Directions:
Where does the word "computer" appear in the entries below? Copy each line that holds it.

Data section:
┌──

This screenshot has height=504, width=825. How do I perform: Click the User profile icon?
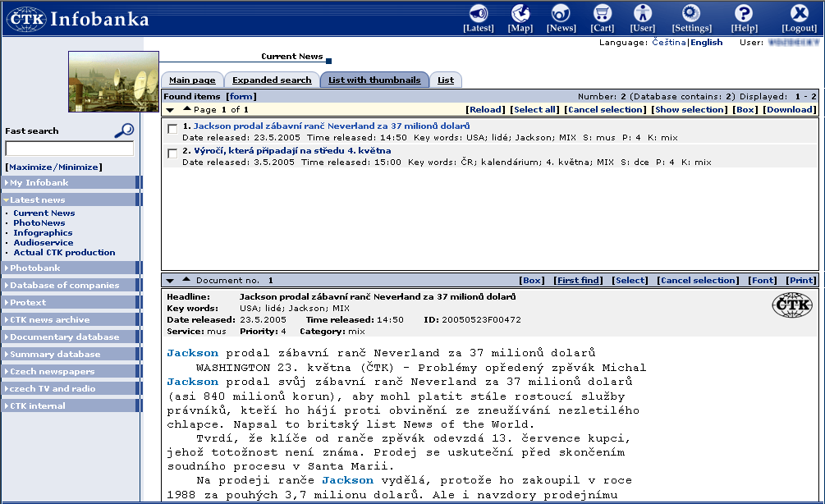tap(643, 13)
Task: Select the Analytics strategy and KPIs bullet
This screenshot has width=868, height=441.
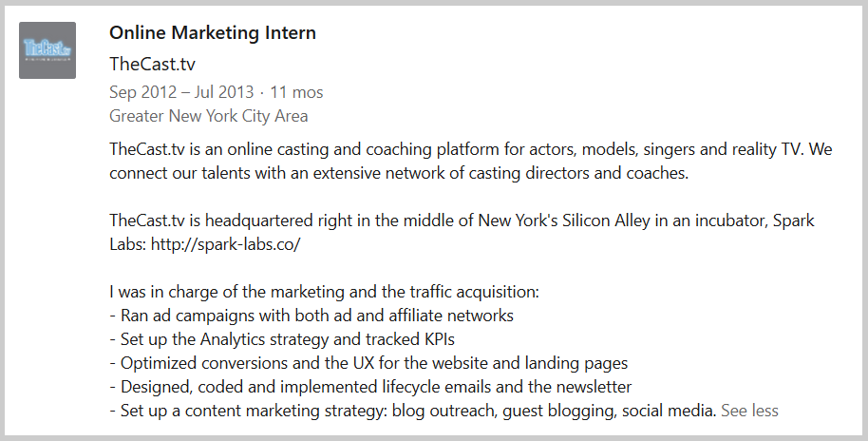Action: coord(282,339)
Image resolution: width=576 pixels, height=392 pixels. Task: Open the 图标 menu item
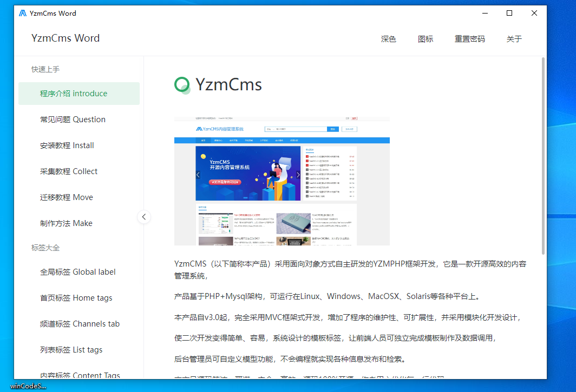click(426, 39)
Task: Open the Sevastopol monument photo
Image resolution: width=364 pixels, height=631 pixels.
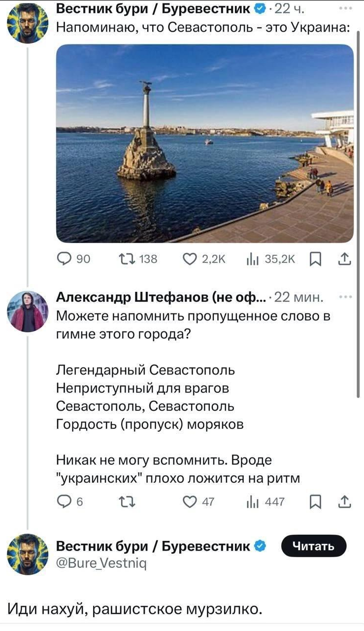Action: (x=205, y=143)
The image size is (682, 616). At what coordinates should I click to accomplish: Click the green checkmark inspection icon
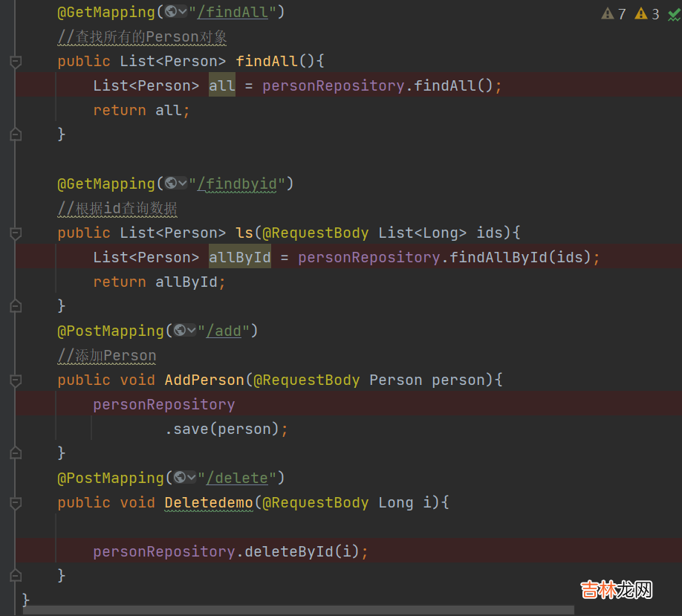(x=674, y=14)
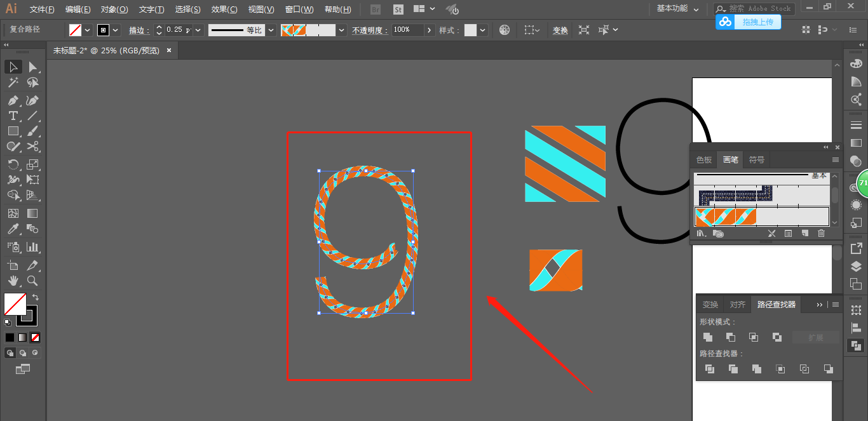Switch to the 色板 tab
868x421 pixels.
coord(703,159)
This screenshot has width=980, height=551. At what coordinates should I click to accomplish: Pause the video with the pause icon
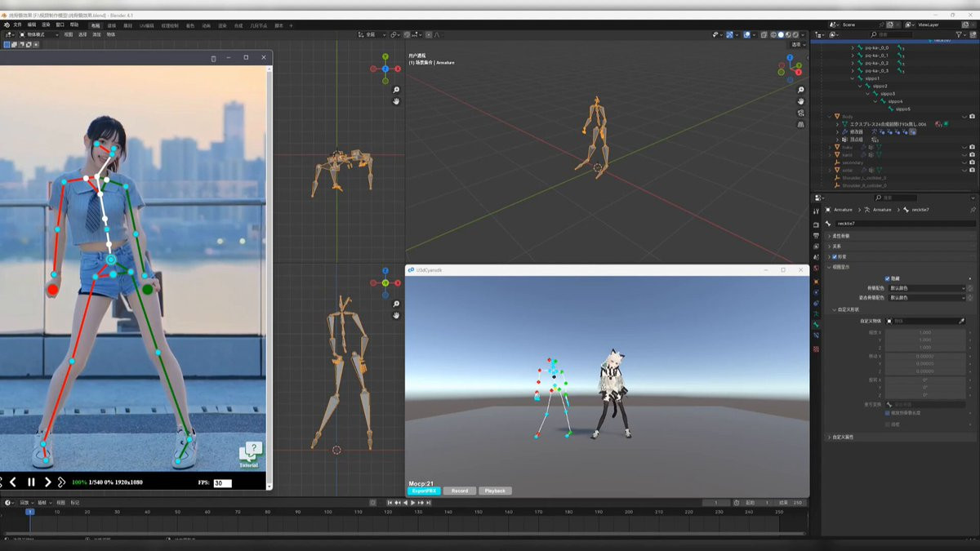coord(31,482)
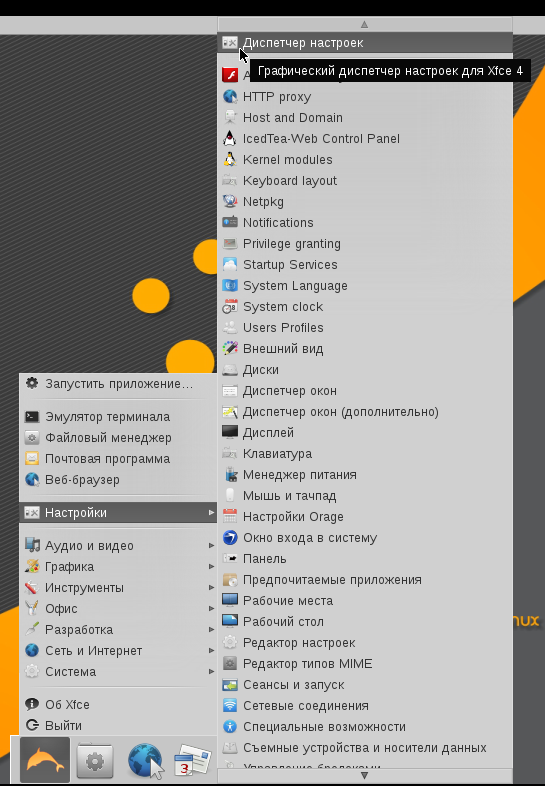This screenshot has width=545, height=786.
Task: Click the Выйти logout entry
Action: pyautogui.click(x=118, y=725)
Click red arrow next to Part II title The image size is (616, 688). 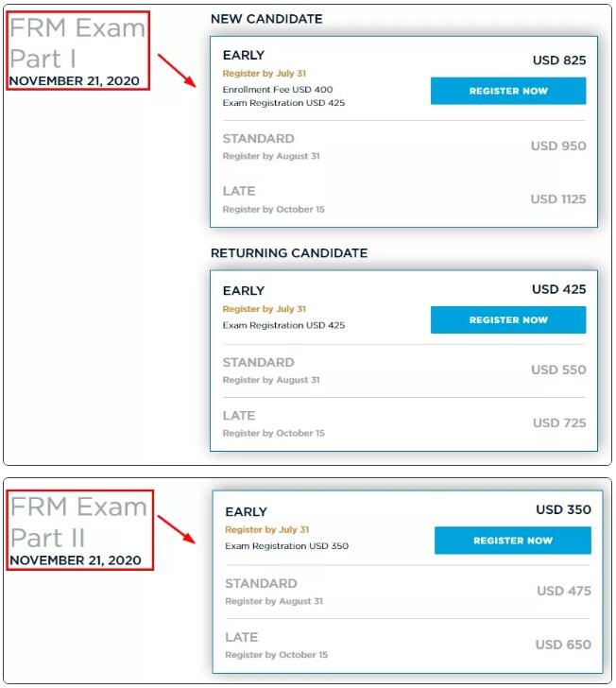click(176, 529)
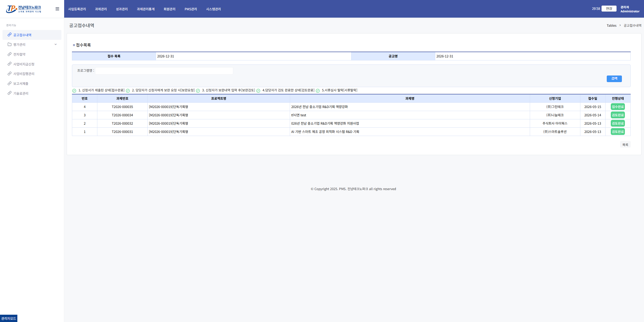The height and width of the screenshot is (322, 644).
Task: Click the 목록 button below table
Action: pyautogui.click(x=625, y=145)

└──
┌──

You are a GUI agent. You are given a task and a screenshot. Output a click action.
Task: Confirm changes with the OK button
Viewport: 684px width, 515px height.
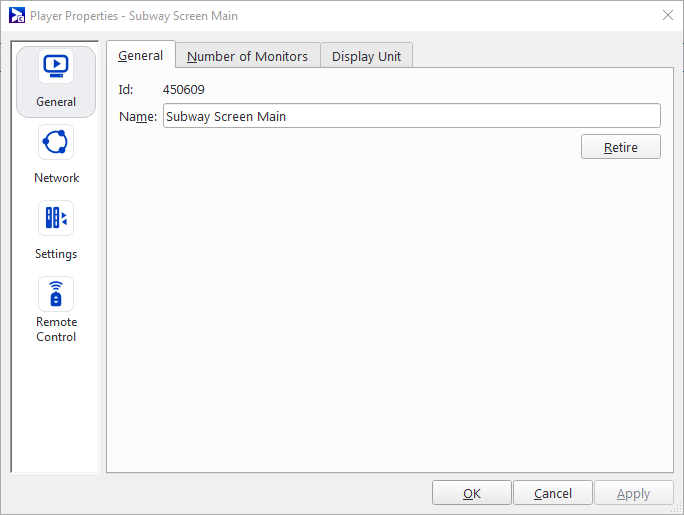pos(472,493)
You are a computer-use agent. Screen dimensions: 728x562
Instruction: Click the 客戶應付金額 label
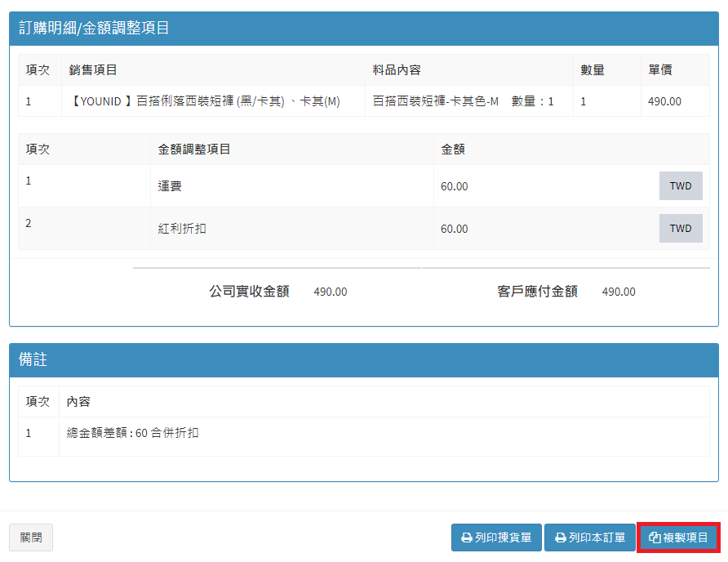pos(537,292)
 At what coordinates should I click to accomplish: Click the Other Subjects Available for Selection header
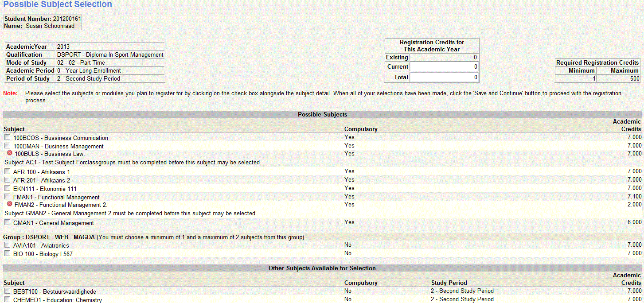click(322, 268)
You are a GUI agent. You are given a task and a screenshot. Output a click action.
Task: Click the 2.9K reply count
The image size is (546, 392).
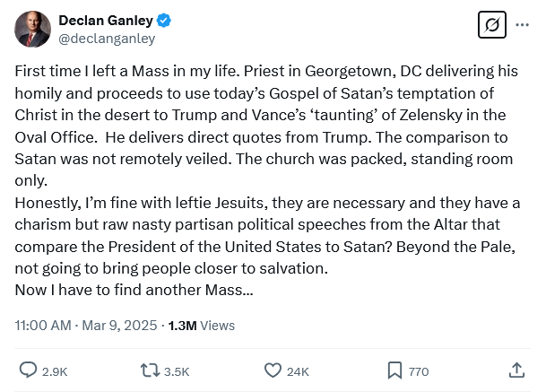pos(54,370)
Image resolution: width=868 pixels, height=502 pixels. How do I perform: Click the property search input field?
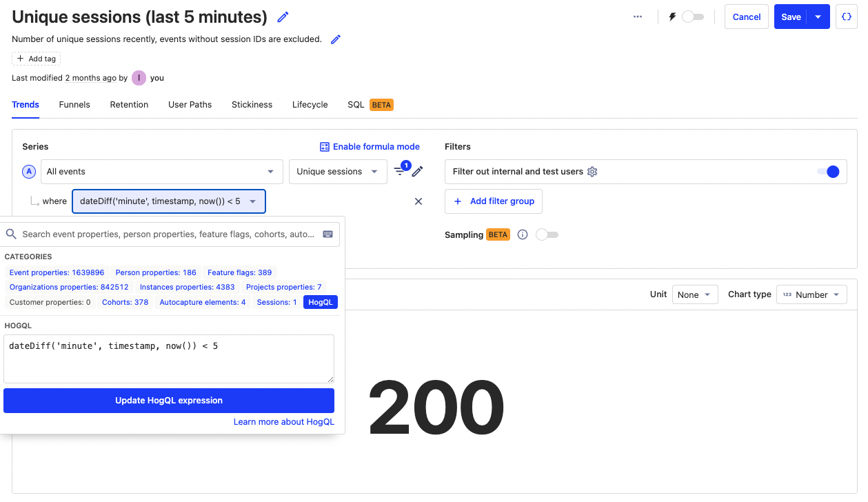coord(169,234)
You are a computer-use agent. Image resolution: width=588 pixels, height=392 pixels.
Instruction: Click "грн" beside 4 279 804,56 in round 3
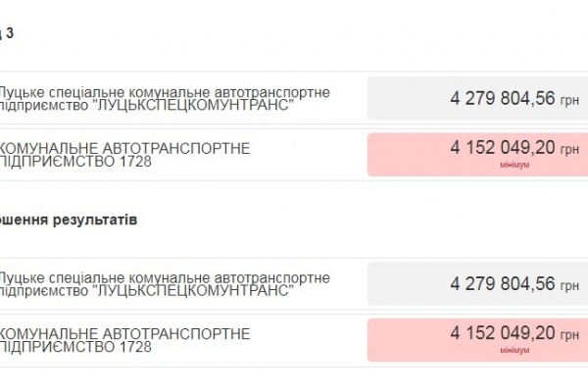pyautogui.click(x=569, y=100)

└──
┌──

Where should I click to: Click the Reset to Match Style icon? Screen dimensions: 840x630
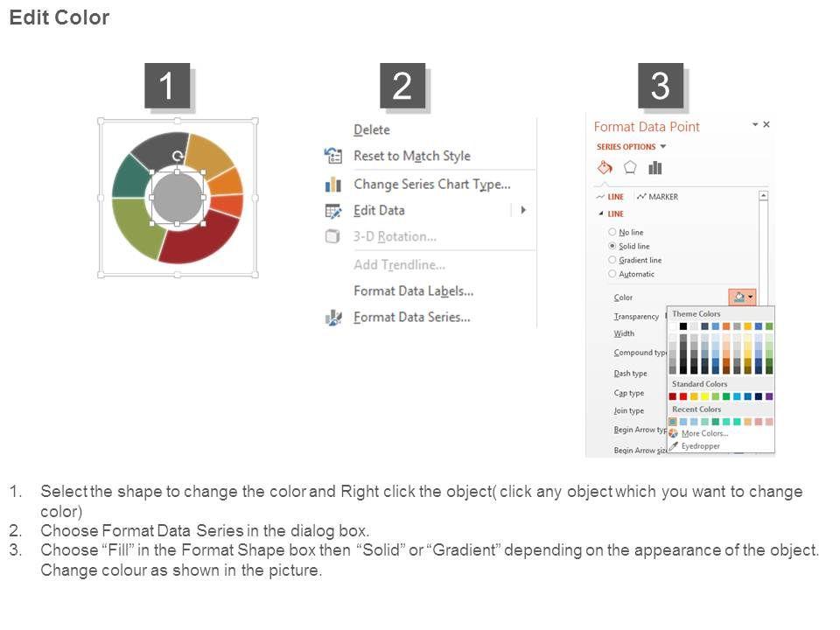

└──

Expected answer:
You are a computer-use agent. Screen dimensions: 728x562
You are a computer-use agent. Image resolution: width=588 pixels, height=392 pixels.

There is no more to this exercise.